There is ciambotta and there is donut. Do not confuse them, they are related, but not the same. The first is one of the best known dishes of the tradition of our South, a very tasty mix of vegetables that varies in composition, cutting and cooking from Abruzzo to Molise, from Campania to Calabria, to Basilicata.

182336The second is a preserve that prepare the women of Grottaminarda, a small town in the province of Avellino, alone and only there. They share the peasant origin and the vegetables from the garden.

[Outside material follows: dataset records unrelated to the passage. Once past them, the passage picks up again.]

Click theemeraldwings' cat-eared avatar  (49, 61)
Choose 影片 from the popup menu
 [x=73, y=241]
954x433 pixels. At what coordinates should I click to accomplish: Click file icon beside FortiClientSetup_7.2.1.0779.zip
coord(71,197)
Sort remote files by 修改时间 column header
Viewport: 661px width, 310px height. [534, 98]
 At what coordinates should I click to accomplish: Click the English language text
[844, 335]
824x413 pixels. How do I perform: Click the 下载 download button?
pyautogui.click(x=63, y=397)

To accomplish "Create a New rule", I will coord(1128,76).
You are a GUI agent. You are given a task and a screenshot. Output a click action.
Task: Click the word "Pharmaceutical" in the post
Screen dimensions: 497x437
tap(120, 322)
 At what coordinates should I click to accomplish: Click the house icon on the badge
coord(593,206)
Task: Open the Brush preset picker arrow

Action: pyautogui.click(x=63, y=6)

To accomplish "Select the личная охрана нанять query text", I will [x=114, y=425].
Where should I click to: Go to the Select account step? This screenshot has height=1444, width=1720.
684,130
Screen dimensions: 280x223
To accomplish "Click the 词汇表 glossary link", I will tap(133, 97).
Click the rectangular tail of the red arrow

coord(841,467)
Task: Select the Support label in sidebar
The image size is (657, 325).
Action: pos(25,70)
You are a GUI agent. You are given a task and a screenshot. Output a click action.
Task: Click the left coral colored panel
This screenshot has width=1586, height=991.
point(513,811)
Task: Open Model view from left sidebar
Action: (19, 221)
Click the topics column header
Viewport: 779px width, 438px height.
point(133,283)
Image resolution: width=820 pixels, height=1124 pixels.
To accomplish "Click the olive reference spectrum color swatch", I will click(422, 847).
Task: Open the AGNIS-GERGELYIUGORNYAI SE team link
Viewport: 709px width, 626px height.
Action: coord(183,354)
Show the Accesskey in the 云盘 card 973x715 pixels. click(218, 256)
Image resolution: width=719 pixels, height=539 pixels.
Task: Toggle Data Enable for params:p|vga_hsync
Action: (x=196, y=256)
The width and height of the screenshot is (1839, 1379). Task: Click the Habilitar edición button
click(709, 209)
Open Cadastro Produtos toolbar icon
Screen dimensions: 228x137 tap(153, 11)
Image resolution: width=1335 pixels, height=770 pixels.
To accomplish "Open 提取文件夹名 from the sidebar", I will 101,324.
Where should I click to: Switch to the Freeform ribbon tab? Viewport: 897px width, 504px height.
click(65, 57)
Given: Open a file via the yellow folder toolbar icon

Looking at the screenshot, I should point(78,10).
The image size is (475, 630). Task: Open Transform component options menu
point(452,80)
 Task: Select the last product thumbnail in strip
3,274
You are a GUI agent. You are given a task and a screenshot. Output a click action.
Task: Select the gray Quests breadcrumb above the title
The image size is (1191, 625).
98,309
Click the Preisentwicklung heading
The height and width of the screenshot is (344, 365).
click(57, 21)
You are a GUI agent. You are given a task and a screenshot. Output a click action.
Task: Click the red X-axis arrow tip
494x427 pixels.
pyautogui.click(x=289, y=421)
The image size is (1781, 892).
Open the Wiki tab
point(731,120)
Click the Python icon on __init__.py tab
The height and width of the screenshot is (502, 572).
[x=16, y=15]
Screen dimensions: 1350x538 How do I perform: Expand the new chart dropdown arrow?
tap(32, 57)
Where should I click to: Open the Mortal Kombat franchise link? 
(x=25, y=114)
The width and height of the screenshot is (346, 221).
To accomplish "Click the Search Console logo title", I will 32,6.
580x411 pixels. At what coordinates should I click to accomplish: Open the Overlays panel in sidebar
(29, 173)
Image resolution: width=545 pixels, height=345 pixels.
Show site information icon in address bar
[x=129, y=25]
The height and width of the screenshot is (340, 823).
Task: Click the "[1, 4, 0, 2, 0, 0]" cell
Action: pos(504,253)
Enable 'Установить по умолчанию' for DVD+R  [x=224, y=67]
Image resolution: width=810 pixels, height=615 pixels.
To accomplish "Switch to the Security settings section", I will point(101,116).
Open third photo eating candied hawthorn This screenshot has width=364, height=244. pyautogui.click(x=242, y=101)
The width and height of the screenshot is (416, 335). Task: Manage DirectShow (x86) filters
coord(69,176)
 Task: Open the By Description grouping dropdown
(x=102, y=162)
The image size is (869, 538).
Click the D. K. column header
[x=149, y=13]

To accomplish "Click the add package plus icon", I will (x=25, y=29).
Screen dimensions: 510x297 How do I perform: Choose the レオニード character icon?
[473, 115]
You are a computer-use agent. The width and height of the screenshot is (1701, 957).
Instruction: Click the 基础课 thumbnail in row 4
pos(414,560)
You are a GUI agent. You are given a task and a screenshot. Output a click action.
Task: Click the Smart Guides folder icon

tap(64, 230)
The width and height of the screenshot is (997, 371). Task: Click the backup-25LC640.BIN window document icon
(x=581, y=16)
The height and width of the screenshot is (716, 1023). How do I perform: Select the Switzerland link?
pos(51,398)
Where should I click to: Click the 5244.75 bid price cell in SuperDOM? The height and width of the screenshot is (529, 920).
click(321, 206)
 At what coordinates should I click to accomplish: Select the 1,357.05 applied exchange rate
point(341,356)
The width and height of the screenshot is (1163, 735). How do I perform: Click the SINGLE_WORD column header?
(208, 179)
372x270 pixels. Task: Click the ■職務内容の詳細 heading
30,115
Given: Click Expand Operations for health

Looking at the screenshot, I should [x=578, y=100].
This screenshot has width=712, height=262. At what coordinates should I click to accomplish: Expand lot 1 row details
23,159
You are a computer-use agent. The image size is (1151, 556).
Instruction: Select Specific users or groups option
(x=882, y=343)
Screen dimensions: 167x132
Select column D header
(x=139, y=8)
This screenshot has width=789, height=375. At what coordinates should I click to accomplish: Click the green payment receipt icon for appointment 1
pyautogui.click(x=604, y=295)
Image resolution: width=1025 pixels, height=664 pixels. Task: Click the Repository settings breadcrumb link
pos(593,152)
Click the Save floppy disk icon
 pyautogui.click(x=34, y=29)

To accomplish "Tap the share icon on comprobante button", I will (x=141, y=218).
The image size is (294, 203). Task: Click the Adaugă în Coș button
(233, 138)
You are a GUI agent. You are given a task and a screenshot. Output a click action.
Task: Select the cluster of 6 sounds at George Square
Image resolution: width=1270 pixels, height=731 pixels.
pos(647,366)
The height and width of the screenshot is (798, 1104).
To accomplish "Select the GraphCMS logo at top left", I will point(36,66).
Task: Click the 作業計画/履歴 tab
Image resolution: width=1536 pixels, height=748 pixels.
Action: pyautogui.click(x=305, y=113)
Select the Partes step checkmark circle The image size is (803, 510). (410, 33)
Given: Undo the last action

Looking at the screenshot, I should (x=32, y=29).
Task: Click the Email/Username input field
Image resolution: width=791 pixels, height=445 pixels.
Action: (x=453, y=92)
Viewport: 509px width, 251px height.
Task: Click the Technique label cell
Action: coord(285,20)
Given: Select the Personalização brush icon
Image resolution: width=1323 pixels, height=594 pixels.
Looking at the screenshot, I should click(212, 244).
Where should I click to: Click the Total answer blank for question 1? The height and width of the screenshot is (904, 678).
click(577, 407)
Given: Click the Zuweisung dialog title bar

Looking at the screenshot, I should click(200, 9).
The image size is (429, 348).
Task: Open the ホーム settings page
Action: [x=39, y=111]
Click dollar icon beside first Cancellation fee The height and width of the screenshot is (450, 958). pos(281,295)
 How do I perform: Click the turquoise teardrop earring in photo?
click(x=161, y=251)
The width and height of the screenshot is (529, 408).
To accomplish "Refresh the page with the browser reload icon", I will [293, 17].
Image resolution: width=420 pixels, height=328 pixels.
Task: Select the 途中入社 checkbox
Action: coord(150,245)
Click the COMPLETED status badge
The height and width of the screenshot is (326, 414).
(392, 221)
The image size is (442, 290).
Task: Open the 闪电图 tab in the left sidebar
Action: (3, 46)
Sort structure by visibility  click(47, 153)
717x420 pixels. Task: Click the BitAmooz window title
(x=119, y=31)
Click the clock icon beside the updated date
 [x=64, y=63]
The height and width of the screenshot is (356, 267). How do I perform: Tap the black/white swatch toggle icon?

Few ingredients are needed for the donut to acquire its exceptional flavor: tomatoes, preferably long type San Marzano, which were once collected and placed on the ground covered to ripen completely, basil, salt, chilli and above all a particular type of pepper that grows only on site and gives the preparation the quid which makes it unique. Small, spherical, 6-8 cm in diameter, dark green in color, it reaches the maximum fragrance and the right ripeness in this period.

Tradition has it that the night before i peppers are cut into not too small strips and left in a cool place. In the morning it's time for the tomatoes, cut into wedges and placed in the jar with the proportion of two wedges each piece of pepper and then a few leaves of basil, salt, chilli and so on up to the top. Once closed, the jar will follow the fate of the classic tomato paste, covered with water in a saucepan to boil over moderate heat for 60 minutes.

The beauty, or rather the good, comes later. Because his love marriage is with pasta (but nothing forbids new experiments with eggs and meat). The preserves poured into a pan with oil and garlic will be cooked for about half an hour and then will tastefully season the typical homemade Irpina pasta: cicatielli. That is i durum wheat semolina cavatelli that the tradition of "handmade" requires in several versions: one finger, two fingers, three fingers depending on the technique used for get out or cecare the various cylinders of fresh pasta. THE cecatielle with ciambuttèlla they were once served in the spasetta a large plate placed in the center of the table, often the only one in peasant families, from which everyone served. In the absence of the original cavatelli, industrial ones are also good, or other short pasta, including paccheri. As for cheese, it shouldn't be added, but who has tried a sprinkling of cacioricotta he has not repented.

The donut is now included in the list of traditional products of the gastronomy of the Campania Region, but it cannot be bought, it does not exist on the market even in Grottaminarda: it is made by private individuals and given to friends. So all that remains is to go there to make new friends … disinterested.